Note: For metering LSD screens, or positioning objects please refer to: 【Methods on shooting in the interior of a car 】
3. How should the speedlights be positioned?
You can see from the image above and the “Before” on the bottom right corner of the cover photo, although this interior has lighting coming from the outside through the windows, it is still rather difficult to illuminate the whole living room. That, plus the insufficient lighting equipment, even if all the lights are turned on the scene still looks a bit… dark. Therefore it is important to see if the areas other than the main subjects (person + TV) are illuminated evenly, to avoid shots where the subjects are bright but the background is dark.
=> For adjusting the brightness of speedlights please see:【Dedicated to new photography fans, three key methods on the operation of Speedlights 】
From the article in the link above you will learn that “in order to ensure that the background is bright enough, you will need to extend the time of the shutter”. But here comes a problem: the shutter speed has to cater to the display of the TV screen, and cannot be promptly changed (see image above, if the background is bright enough, the television will be overexposed). Then how should we make the background as bright as the subjects?

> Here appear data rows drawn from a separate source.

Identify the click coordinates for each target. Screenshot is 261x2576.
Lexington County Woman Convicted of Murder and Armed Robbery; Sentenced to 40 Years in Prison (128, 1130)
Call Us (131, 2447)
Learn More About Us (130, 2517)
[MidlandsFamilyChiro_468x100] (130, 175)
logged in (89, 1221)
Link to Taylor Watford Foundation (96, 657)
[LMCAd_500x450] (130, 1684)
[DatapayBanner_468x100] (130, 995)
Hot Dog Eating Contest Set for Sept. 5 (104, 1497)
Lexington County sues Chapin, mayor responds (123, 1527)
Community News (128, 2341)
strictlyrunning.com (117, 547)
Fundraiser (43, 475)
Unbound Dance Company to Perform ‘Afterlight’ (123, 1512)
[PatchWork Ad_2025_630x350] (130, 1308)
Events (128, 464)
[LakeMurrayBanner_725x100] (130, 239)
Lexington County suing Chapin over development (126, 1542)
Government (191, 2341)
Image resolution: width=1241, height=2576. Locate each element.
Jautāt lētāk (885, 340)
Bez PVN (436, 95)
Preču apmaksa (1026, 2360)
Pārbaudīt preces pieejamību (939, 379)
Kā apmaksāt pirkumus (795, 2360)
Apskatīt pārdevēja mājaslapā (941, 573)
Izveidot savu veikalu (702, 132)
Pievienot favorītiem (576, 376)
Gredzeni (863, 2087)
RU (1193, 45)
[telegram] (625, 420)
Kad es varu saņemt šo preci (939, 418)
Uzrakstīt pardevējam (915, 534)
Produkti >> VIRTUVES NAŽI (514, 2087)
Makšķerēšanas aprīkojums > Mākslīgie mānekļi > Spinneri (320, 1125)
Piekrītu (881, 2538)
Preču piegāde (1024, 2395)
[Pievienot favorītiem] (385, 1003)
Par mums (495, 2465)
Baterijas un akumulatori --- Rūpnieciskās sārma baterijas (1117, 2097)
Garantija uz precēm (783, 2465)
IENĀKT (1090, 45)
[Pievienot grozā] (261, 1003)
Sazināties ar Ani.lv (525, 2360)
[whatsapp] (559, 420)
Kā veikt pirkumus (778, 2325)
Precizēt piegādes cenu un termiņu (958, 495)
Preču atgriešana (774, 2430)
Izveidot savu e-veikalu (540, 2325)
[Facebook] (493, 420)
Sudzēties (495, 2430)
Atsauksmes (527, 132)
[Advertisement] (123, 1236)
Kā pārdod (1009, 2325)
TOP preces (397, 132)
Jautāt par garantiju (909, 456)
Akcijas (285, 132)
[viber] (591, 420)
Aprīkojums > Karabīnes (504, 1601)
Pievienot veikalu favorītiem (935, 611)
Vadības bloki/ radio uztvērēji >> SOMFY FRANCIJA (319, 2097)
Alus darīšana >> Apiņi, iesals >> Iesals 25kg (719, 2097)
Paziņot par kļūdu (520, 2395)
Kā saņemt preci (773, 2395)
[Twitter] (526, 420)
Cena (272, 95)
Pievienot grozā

The answer is actually very simple, all you need to do is place a speedlight high above in the background and utilize bounce flash! I have placed one right around where the arrow is pointing at, then all I need to do is to point the light towards the ceiling so that the light can be spread evenly below, illuminating the background. However, it is not exactly necessary to place the speedlight behind the subjects, anywhere high up within its vicinity will do. Now, why should it be placed up high then?
This is so the speedlight itself doesn’t get captured in the scene or “illuminate the subjects”. Other lights are used to light the subjects, this one on the top need only to brighten the background.
With the off-camera flash high above, the background can be lit easily. Do you feel a realization as if “ah! How fool I was before, there’s no way the environment is so bright”? This is how amazing a thing speedlights are, worth spending a lifetime to explore.
4. How about the subject lighting?
There are countless ways to light a subject, the method I employed here is the most basic “bounce flash”. The reason is that I want to cultivate a homely, cozy feeling, so my lighting objective is simply to “light up the subjects”. Therefore I used the most basic bounce flash and asked my assistant to hold the speedlights while standing right behind me (since I’m standing very close to KeKe and using a wide angle lens, the lighting will be too hard if I place the speedlight on top of the camera). By utilizing off-camera flash to control two lights that illuminate the background and the subjects, I get the result seen above. The blue arrows are what is lit by the speedlight held by my assistant, while the red arrow is lighted together by the speedlight behind me and the one placed high above (so there are no shadows).
Now is it clear to everyone how this set of photos were handled? Although they look like simple everyday home life photos, when considering the balance of the TV screen brightness, background brightness, and model brightness, some more care needs to be put into lighting in order for it to work!